Senin 05 Des 2016, 22:45 WIB
Sejak Pindah Terminal, Pendapatan Bus AKAP di Sukabumi Turun Drastis

SUKABUMIUPDATE.COM - Dengan tingkat kemacetan lalu lintas di wilayah Kabupaten Sukabumi saja, pelayanan transportasi angkutan antar kota antar provinsi (AKAP) sudah dibuat tidak berkutik. Saat ini, armada bus AKAP hanya bisa melayani satu rit dalam satu hari.

"Kita itu seperti hidup segan mati tak mau," tegas pemilik perusahaan otobus (PO) Lana Jaya Engkus Kuswandi kepada sukabumiupdate.com, di Kota Sukabumi, Senin (5/12).

Kemacetan itu utamanya menuju jalur ke Jakarta. Pada spot-spot tertentu, terjadi kemacetan yang mengakibatkan durasi perjalanan makin panjang. Jika tidak ada penanganan, ia khawatir para penumpang bakal meninggalkan bus AKAP karena jenuh terjebak kemacetan.

Kondisi tersebut diperparah dengan turunnya pendapatan mereka pascadialihkannya terminal dari Sudirman ke Terminal Tipe A KH Ahmad Sanusi. Menurut Engkus, kondisi tersebut kemungkinan dipicu belum maksimalnya penyediaan jasa angkutan kota ke terminal.
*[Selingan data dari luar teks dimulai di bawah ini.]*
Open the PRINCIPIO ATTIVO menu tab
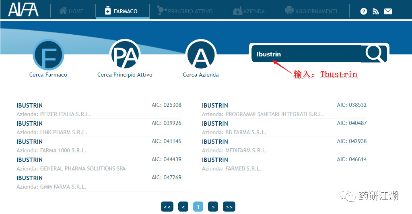Screen dimensions: 412x214 (x=185, y=11)
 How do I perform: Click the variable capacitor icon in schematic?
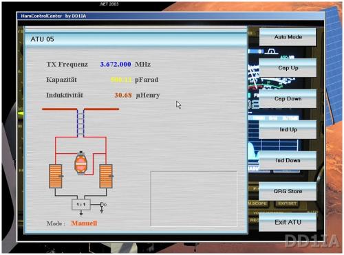(80, 163)
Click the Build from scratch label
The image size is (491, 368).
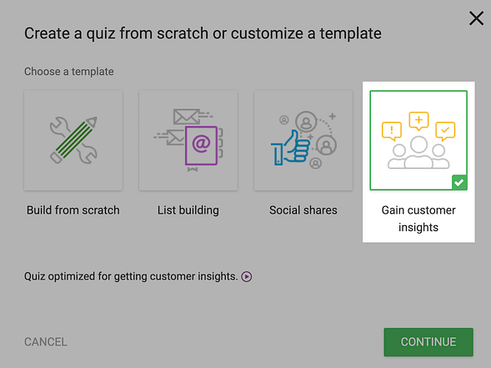(x=73, y=210)
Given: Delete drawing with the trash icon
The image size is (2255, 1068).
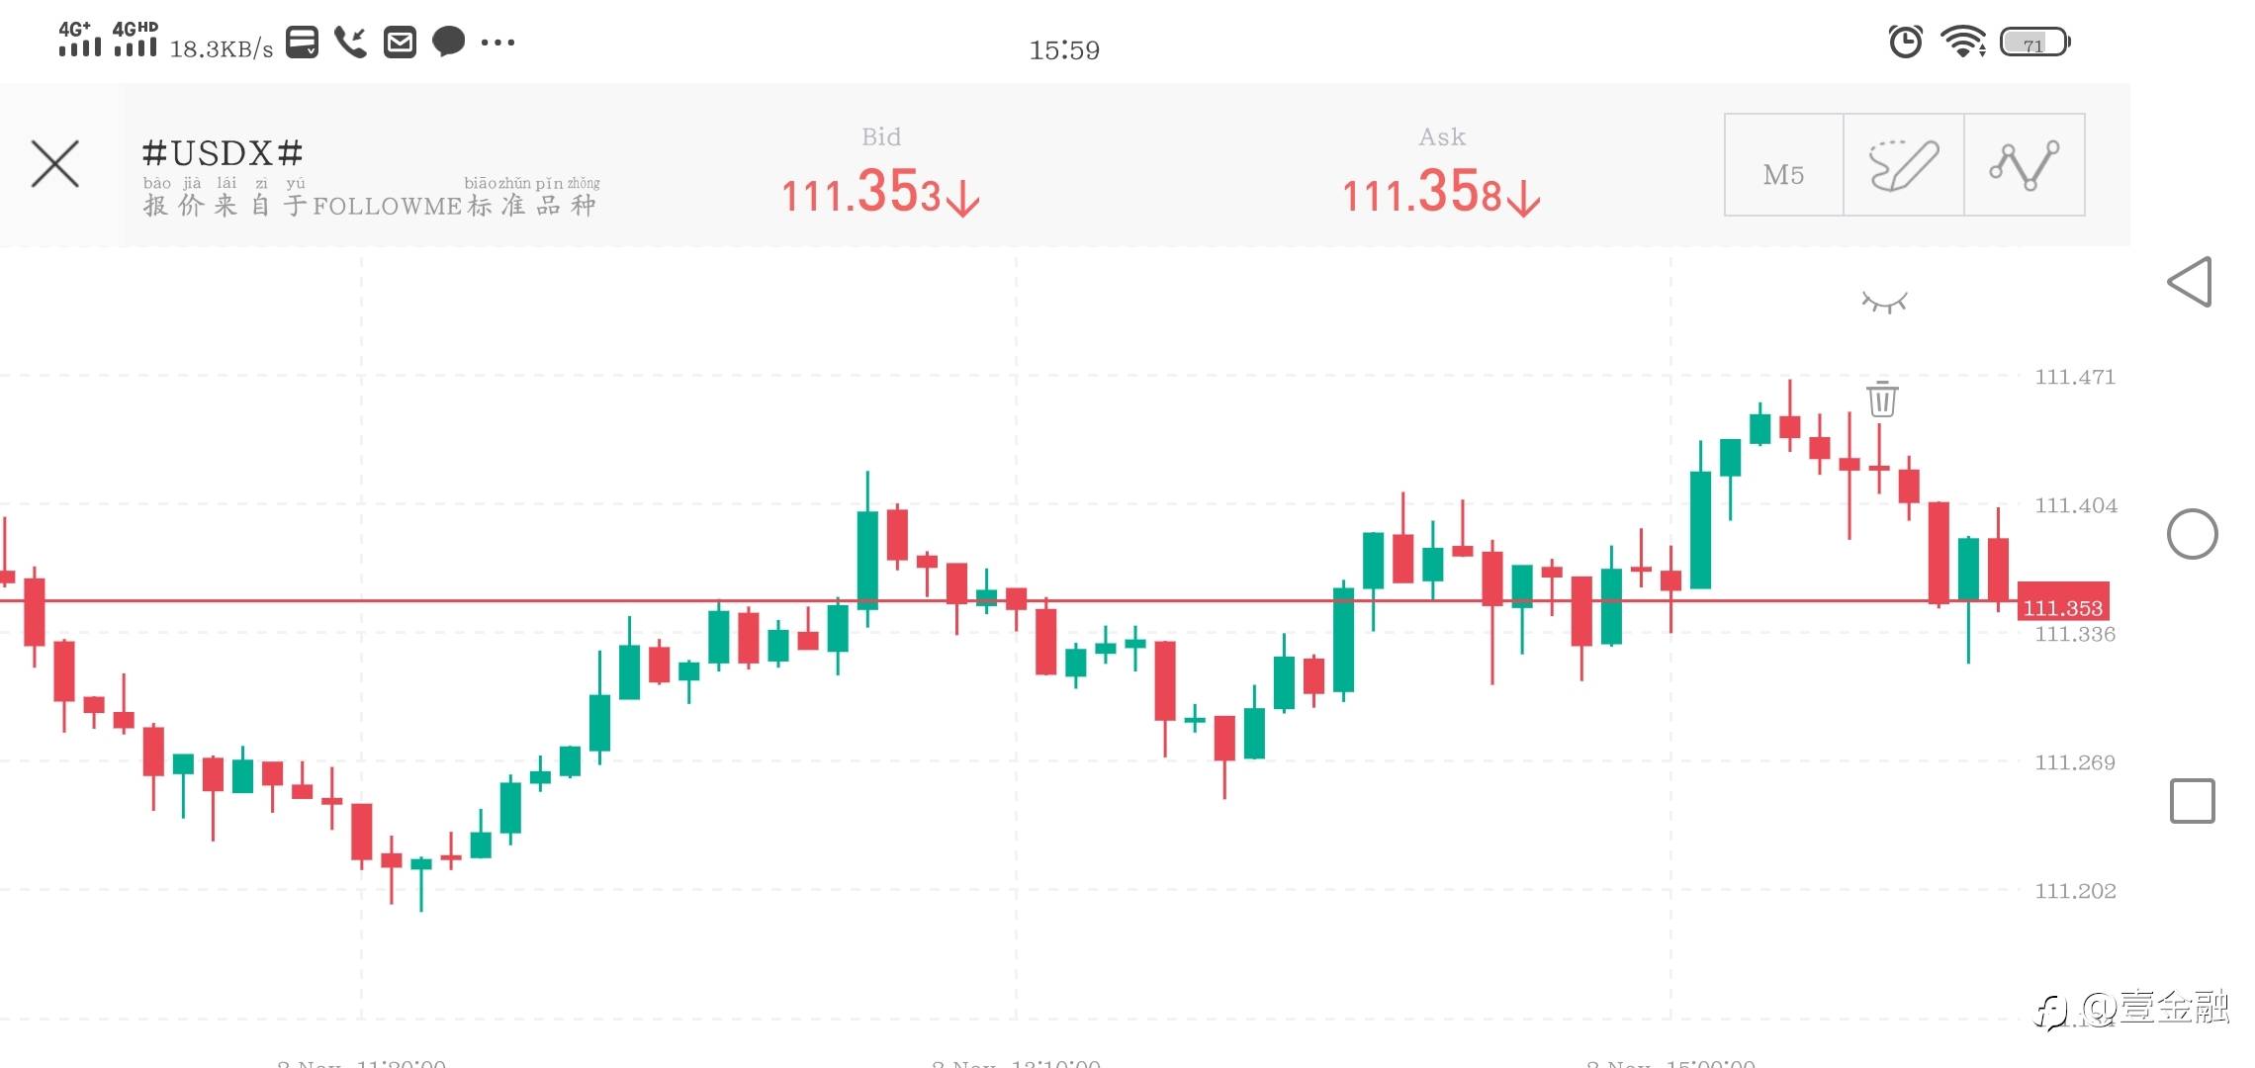Looking at the screenshot, I should click(x=1882, y=399).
"Pendapatan saat di Terminal Sudirman sebetulnya sudah lumayan. Tapi sekarang sejak dipindah ke terminal baru, pendapatan kita turun hampir 50 persen. Mungkin karena masyarakat belum seluruhnya tahu ada perpindahan terminal, kemudian belum adanya feeder angkutan kota ke terminal. Padahal angkutan kota menjadi yang paling utama, karena bisa memudahkan akses masyarakat menuju ke terminal," tandas dia.